Über Anträge auf Terminsverlegung hat der Vorsitzende nach pflichtgemäßem Ermessen unter Berücksichtigung der eigenen Terminplanung, der Gesamtbelastung der Kammer, des Gebots der Verfahrensbeschleunigung und der berechtigten Interessen aller Prozessbeteiligten zu entscheiden (vgl. BGH, Beschluss vom 20.06.2006, NStZ-RR 2006, 271). An diesen Grundsätzen hat sich die Vorsitzende bei der Ablehnung des Verlegungsantrages nicht ausgerichtet, auch wenn zutreffend ist, dass der Termin bereits einmal auf Antrag des Verteidigers verlegt wurde. Dies zeigt das Schreiben vom 11.11.2024, wobei es sich offenbar um ein Formularschreiben handelt. Soweit in der angefochtenen Entscheidung auf das allgemeine Gebot der Verfahrensbeschleunigung und den Terminsdruck des Gerichts abgestellt wird, vermag dies ebenfalls nicht zu überzeugen. Denn der Verteidiger hat als Alternativtermine den 19.12.2024 bis 8:30 Uhr oder den 19.12.2024 ab 14:00 Uhr angeboten. Zu einer Verfahrensverzögerung würde es bei einer solchen Verlegung der Terminsstunde gerade nicht kommen. Die Vorsitzende hat in ihrer Entscheidung auch nicht begründet, warum die Verlegung der Terminsstunde im konkreten Fall nicht möglich war, sondern nur pauschal auf die Terminslage des Gerichts hingewiesen. Der Hinweis auf das Beschleunigungsgebot verfängt hier im Übrigen schon deshalb nicht als tragfähige Ermessenserwägung, weil eine Verfolgungsverjährung nicht zeitnah eintritt. Hieraus wird deutlich, dass die Vorsitzende von vornherein und unabhängig von dem geltend gemachten Grund nicht bereit war, einem weiteren Verlegungsantrag des Verteidigers zu entsprechen.

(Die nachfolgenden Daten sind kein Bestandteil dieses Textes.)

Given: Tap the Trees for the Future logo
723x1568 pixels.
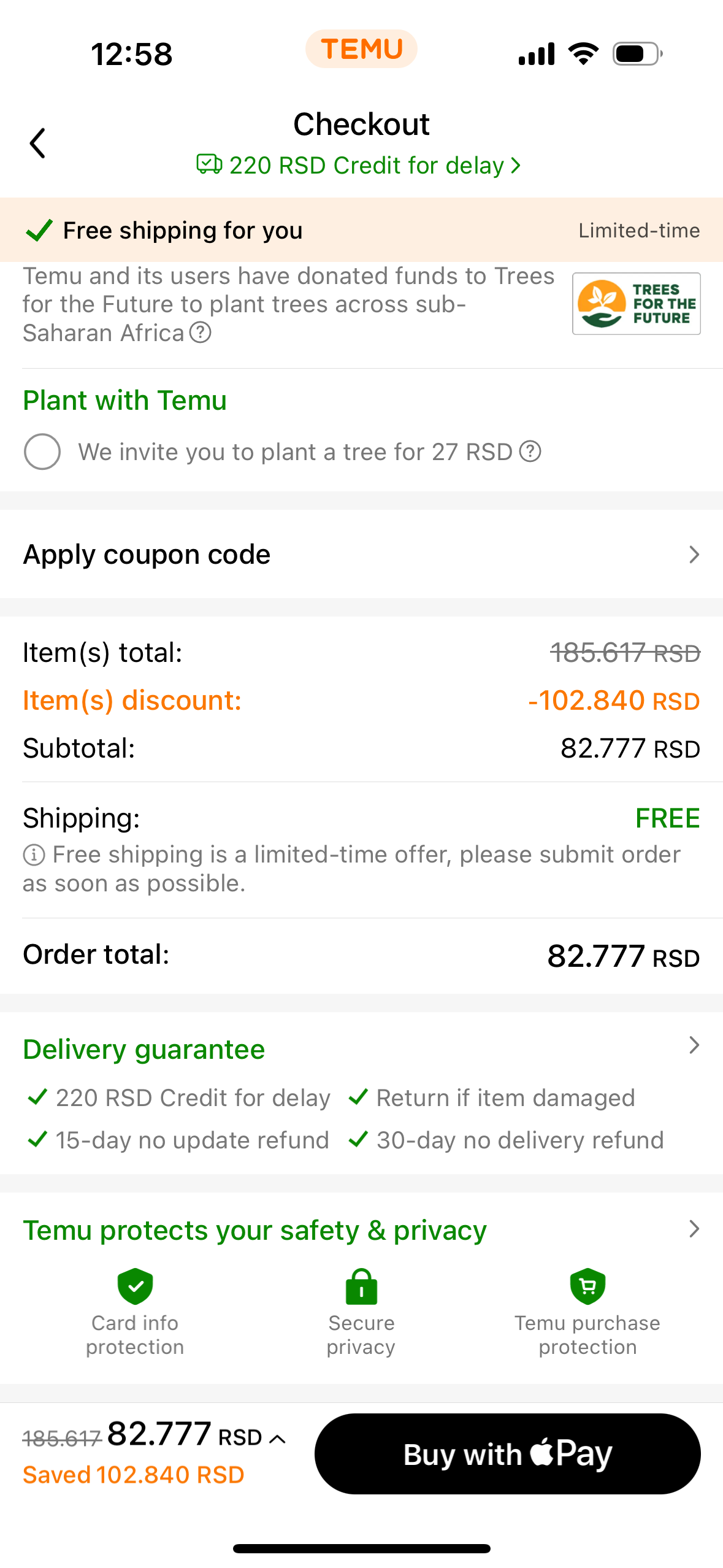Looking at the screenshot, I should (636, 304).
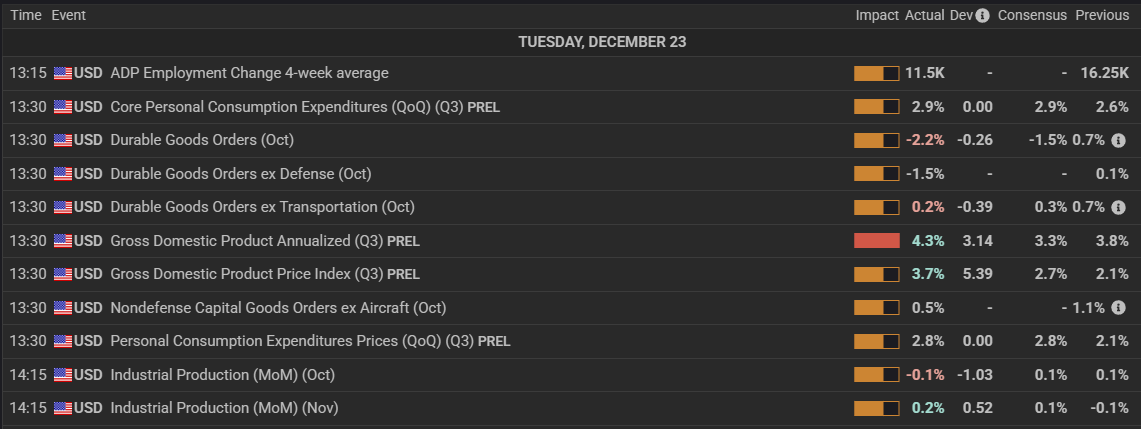Click the Impact column header
Screen dimensions: 1141x429
(x=876, y=16)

Demgemäß lässt auch die angefochtene Entscheidung die gebotene Abwägung zwischen den oben genannten Kriterien vermissen. Es wurde auch nicht versucht, einen Verhandlungstermin mit dem Verteidiger abzusprechen. Zu Recht wird in der Beschwerdebegründung darauf hingewiesen, dass der Beschwerdeführer ein besonderes Interesse daran hat, sich in der Hauptverhandlung durch seinen Verteidiger vertreten zu lassen.
Da die Vorsitzende somit von dem ihr zustehenden pflichtgemäßen Ermessen keinen fehlerfreien Gebrauch gemacht hat, waren die angefochtene Entscheidung und der Hauptverhandlungstermin vom 02.12.2024 aufzuheben (vgl. Meyer-Goßner/Schmidt, a. a. O.).
Die Kostenentscheidung beruht auf § 467 StPO i.V.m. § 46 OWiG.